:: Text passage ::

Amazon EC2 Enables Cheap Brute-Force Attacks 212
snydeq writes "German white-hat hacker Thomas Roth claims he can crack WPA-PSK-protected networks in six minutes using Amazon EC2 compute power — an attack that would cost him $1.68. The key? Amazon's new cluster GPU instances. 'GPUs are (depending on the algorithm and the implementation) some hundred times faster compared to standard quad-core CPUs when it comes to brute forcing SHA-1 and MD,' Roth explained. GPU-assisted servers were previously available only in supercomputers and not to the public at large, according to Roth; that's changed with EC2. Among the questions Roth's research raises is, what role should Amazon and other public-cloud service providers play in preventing customers from using their services to commit crimes?"
That's silly. (Score:5, Insightful)
"what role should Amazon and other public-cloud service providers play in preventing customers from using their services to commit crimes?"
The same role that Ford Motor Company is responsible to fill in preventing the use of it's vehicles as Getaway cars from scenes of crimes.
Wikileaks (Score:5, Insightful)

:::
:: Information ::

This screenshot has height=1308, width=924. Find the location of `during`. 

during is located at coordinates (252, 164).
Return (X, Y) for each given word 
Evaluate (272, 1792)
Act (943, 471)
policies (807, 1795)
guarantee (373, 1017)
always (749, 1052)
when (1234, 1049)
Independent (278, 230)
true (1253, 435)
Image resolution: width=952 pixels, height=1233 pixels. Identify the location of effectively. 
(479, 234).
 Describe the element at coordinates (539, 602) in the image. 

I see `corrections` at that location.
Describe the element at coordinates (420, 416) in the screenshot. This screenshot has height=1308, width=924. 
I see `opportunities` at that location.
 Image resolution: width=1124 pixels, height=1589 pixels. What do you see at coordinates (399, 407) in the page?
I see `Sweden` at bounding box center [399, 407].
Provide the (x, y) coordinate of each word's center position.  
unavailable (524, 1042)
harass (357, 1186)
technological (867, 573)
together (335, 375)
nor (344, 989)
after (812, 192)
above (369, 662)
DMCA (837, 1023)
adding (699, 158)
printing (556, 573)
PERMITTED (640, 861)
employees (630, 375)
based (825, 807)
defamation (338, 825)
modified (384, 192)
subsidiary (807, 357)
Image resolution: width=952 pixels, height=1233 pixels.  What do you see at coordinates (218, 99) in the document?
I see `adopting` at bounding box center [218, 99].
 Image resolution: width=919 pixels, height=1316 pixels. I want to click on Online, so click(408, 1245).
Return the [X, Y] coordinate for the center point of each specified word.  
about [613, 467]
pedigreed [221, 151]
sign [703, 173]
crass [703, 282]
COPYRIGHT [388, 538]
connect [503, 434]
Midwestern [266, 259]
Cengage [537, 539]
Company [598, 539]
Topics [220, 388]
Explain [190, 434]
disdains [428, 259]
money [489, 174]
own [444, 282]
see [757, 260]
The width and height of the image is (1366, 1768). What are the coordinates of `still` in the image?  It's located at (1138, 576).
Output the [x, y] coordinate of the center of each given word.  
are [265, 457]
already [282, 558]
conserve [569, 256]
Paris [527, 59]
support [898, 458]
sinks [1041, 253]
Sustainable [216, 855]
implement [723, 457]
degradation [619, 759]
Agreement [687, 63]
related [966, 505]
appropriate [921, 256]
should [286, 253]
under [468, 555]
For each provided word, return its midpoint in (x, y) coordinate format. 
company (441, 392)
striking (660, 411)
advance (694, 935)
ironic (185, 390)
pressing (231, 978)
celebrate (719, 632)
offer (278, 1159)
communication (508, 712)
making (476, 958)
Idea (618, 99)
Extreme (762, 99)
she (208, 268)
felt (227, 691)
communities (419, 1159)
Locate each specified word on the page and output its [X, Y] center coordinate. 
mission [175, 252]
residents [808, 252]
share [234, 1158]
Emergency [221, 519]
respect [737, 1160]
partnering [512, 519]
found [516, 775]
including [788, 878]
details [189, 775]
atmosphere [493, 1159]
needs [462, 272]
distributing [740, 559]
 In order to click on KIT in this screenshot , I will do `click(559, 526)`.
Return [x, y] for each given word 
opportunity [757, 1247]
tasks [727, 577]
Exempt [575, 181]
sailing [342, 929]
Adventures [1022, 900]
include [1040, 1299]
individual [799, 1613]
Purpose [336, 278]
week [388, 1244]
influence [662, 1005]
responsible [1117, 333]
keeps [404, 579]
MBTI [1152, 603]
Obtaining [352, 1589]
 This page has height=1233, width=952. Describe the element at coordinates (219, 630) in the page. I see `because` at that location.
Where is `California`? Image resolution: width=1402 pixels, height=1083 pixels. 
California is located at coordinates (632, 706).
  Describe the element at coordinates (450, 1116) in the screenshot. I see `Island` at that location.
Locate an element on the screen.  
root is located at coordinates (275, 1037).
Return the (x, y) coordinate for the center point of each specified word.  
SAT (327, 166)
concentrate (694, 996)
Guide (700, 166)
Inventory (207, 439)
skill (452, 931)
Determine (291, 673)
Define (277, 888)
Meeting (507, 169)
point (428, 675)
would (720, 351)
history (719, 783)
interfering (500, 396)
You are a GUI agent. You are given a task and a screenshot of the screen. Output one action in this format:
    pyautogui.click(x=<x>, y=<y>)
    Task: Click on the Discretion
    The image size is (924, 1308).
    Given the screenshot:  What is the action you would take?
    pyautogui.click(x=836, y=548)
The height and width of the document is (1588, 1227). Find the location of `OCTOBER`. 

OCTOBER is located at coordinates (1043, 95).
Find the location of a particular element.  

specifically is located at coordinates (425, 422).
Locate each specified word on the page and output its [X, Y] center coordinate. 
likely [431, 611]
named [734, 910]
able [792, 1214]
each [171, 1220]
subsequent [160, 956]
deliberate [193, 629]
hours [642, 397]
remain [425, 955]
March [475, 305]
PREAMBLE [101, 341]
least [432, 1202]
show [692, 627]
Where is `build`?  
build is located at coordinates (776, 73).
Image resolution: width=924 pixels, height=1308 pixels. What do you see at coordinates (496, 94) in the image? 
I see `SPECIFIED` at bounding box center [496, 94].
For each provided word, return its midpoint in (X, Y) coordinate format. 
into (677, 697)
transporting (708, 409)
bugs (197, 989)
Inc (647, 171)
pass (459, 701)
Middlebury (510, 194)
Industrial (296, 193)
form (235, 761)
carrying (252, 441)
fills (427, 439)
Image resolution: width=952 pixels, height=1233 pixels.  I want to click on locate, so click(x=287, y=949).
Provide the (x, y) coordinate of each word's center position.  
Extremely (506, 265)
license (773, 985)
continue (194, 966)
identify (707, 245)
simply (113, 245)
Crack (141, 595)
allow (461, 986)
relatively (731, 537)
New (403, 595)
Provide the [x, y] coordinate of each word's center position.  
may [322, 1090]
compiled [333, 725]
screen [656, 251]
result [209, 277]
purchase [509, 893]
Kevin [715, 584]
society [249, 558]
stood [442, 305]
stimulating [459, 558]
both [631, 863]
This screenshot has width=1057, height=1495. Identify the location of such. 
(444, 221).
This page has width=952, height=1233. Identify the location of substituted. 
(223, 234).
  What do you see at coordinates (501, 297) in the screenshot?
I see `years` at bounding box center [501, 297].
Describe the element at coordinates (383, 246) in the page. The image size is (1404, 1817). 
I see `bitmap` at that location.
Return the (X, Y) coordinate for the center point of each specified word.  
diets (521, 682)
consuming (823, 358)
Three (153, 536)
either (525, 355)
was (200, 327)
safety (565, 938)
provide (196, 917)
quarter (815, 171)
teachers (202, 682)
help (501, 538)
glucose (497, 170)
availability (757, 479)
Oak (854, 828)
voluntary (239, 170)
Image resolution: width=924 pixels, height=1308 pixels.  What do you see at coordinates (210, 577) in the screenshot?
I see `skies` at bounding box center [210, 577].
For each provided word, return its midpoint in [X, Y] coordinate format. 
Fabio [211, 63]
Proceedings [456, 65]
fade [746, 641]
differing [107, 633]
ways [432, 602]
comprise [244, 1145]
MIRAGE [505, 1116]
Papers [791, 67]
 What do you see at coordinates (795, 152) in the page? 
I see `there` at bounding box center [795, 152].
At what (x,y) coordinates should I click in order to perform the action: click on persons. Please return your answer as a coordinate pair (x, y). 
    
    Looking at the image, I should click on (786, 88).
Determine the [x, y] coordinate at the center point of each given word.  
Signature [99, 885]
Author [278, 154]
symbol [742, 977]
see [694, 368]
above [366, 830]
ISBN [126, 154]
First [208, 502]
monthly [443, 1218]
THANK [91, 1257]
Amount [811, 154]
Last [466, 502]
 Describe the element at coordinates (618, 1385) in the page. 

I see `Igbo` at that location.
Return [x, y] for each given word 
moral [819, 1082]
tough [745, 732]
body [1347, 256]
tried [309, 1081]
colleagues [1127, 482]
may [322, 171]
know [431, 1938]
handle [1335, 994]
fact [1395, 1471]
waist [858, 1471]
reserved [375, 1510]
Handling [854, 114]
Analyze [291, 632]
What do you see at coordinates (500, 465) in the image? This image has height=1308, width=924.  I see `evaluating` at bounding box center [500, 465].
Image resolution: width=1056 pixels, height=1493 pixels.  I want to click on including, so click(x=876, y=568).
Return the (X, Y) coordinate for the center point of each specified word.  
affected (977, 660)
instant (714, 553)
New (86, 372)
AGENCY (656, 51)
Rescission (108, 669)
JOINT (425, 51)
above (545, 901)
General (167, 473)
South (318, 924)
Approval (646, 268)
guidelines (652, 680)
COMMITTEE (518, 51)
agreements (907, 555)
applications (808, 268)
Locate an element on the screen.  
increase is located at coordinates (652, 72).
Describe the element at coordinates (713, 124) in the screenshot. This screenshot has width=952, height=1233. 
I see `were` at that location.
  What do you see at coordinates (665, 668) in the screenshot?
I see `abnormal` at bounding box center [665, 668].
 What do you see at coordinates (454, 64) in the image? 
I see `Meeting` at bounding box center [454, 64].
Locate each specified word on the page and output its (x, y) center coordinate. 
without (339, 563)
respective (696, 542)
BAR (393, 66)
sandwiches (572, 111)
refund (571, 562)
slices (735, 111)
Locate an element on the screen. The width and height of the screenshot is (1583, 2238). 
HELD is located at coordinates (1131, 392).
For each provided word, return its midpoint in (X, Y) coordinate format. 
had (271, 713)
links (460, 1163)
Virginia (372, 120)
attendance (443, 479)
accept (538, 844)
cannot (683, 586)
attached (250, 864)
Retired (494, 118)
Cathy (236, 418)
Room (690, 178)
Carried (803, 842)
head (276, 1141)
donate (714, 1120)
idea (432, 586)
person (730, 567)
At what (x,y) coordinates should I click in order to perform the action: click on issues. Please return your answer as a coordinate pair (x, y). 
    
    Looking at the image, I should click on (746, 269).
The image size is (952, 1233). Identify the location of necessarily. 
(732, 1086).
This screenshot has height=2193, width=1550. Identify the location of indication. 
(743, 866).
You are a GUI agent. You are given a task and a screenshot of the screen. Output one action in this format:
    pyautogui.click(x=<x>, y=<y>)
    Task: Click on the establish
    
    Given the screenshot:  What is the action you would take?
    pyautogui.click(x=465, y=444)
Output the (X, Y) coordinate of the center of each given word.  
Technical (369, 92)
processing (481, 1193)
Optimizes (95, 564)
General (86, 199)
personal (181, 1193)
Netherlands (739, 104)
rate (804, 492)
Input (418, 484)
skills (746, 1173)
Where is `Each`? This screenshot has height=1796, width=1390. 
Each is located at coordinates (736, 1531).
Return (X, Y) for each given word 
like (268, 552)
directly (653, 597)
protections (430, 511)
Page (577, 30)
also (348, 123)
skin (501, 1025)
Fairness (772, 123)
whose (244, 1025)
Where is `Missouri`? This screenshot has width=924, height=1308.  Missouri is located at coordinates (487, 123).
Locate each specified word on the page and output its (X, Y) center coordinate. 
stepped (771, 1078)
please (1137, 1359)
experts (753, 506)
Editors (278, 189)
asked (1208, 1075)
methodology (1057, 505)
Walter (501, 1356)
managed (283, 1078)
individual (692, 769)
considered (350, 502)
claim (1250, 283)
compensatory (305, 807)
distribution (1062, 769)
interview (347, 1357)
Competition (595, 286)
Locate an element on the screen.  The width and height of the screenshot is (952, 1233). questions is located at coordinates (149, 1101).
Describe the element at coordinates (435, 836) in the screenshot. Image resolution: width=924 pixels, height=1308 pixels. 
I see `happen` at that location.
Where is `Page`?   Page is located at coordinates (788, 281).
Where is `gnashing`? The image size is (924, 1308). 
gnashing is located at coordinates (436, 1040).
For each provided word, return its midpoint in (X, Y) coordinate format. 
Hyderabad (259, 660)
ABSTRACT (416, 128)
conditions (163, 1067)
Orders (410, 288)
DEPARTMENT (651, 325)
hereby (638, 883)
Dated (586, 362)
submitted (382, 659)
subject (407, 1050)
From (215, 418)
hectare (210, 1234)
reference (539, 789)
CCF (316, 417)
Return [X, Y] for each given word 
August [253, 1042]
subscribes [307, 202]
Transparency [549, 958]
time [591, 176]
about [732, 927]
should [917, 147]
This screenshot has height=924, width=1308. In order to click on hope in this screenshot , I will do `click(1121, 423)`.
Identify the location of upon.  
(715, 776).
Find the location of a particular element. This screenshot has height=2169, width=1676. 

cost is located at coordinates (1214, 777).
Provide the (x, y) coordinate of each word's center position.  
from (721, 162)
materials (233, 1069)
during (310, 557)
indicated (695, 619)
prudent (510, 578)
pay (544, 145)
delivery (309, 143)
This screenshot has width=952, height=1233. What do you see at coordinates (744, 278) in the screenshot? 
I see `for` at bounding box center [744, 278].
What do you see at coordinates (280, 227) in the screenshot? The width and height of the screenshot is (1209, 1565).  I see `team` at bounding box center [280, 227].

:::

* _Complete the following_
1. In the EC2 thread, what would Thomas Roth's six-minute attack cost him?
2. Go on with the EC2 thread from its last line.
The items are separate material and have nothing to do with the EC2 thread.

* _Activity answers_
1. $1.68.

2.
Amazon provide infrastructure services. They need not, should not, must not know or seek to know how these services are used.
Oh wait, Wikileaks...
None? (Score:5, Insightful)
They should not take any steps in this direction. We should have learned that. it. just. don't. work. Brute-forcing a hash is not illegal anyway. If the customer of amazon decides to misuse the result, than this is not the responsibility of Amazon. Many services and tools can be abused for crime.
Easy answer (Score:5, Insightful)
what role should Amazon and other public-cloud service providers play in preventing customers from using their services to commit crimes?"
No role whatsoever; let law enforcement agencies handle criminal investigations.
Well I Can Answer the Last Question (Score:5, Insightful)
Among the questions Roth's research raises is, what role should Amazon and other public-cloud service providers play in preventing customers from using their services to commit crimes?"
None whatsoever. Amazon and other service providers are retailers. They are not a police force. If a crime is being committed, let the designated authorities (i.e. cops) investigate it, police it, and arrest the criminal. No business should ever be involved in policing anything. That's a role specially held for the executive branch of governments.
Re:Why use EC2? (Score:2, Insightful)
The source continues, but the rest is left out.